GoFundMe arrange pages for museums nationwide, together with the Cleveland Museum of Artwork, the Baltimore Museum of Artwork, the Dallas Museum of Artwork, the Philadelphia Museum of Artwork, the San Francisco Museum of Fashionable Artwork, New York’s Museum of Artwork and Design, the Museum of Modern Artwork North Miami, and the Fashionable Artwork Museum of Fort Price.
These pages have been optimized for net searches and constructed to attract donors—which may simply draw potential donors away from the nonprofits’ personal web sites. GoFundMe fees a transaction payment, thus lessening the quantity of the donation to the museums, as NonProfit News Feed reported, noting additionally that there can be a further payment for recurring presents and that the pages had a default “tip” to GoFundMe.
For the reason that donated funds weren’t damaged down by kind of nonprofit, a spokesperson stated, GoFundMe couldn’t decide how a lot cash was donated to museums utilizing these pages.
“We weren’t conscious of this web page and might be instantly working to disable it,” stated Aschelle Morgan, director of exterior affairs on the Dallas Museum of Artwork, in an e-mail. “To our information, no funds have been raised, and now we have not collected something thus far. We’d not have moved ahead with a GoFundMe web page because it doesn’t align with our fundraising technique.”
A spokesperson for the Toledo Museum of Artwork stated in an e-mail that the establishment “did study {that a} GoFundMe web page had been created with out their information. Nevertheless, earlier than they’d the prospect to inquire or request its elimination, the web page was taken down by itself. No contributions have been made, and it has not reappeared since.”
By the point the museums have been knowledgeable of the pages by ARTnews, GoFundMe had rethought its method.
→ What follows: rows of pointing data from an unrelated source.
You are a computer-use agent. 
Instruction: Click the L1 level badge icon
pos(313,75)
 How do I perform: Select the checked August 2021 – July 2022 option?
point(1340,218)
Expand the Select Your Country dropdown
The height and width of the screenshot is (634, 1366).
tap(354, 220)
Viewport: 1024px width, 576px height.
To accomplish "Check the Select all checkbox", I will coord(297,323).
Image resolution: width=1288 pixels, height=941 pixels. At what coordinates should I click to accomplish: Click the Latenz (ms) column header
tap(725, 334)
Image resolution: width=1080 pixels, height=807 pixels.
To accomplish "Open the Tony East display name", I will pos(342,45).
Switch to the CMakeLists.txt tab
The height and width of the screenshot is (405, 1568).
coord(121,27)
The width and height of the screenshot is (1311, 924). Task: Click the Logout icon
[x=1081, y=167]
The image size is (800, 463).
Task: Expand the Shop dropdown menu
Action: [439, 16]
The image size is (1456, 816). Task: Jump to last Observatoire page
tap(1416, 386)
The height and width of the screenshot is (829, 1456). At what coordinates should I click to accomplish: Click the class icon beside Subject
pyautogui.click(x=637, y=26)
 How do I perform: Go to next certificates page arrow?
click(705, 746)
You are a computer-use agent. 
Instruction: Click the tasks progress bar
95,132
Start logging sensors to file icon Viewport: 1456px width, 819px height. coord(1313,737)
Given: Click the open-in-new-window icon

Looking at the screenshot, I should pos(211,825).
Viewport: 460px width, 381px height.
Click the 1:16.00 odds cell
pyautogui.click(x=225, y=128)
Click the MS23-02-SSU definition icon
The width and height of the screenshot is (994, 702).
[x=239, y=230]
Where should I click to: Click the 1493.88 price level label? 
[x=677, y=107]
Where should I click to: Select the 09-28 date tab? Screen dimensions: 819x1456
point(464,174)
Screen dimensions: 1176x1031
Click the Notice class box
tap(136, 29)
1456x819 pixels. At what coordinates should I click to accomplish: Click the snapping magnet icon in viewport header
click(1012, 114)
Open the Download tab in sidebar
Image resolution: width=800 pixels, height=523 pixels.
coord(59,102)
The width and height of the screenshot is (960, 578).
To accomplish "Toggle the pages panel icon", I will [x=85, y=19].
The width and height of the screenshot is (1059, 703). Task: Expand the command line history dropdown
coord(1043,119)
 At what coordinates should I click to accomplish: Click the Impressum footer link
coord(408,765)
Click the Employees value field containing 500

By that point, a California ABC station had reported on the state of affairs, and every week later, GoFundMe had revealed a blog post headlined “Nonprofit Pages – We Listened and Made Adjustments.”
“We perceive clearly that our current efforts with Nonprofit Pages have precipitated confusion, concern, and distraction from the very important missions of the very nonprofits we intention to assist,” reads the put up. “We’re very sorry for this and take accountability for lacking the mark.”
In an e-mail to ARTnews, a GoFundMe spokesperson stated, “In 2024 alone, greater than 65,000 nonprofits obtained donations on GoFundMe from our neighborhood of over 200 million. We needed to lean into this habits and make it even simpler for folks to assist nonprofit causes.” The hope was that the nonprofit pages would assist join nonprofits with new donors.
“Day-after-day, we hear from our nonprofit companions how tough and costly donor acquisition will be at this time,” the GoFundMe spokesperson continued. “Nonprofit Pages allow organizations to achieve new audiences of potential supporters.” These pages at the moment are opt-in solely, and pages that weren’t claimed by their establishments have been eliminated.
Museums involved {that a} web page could have been created for them can search at GoFundMe’s “find your nonprofit” web page.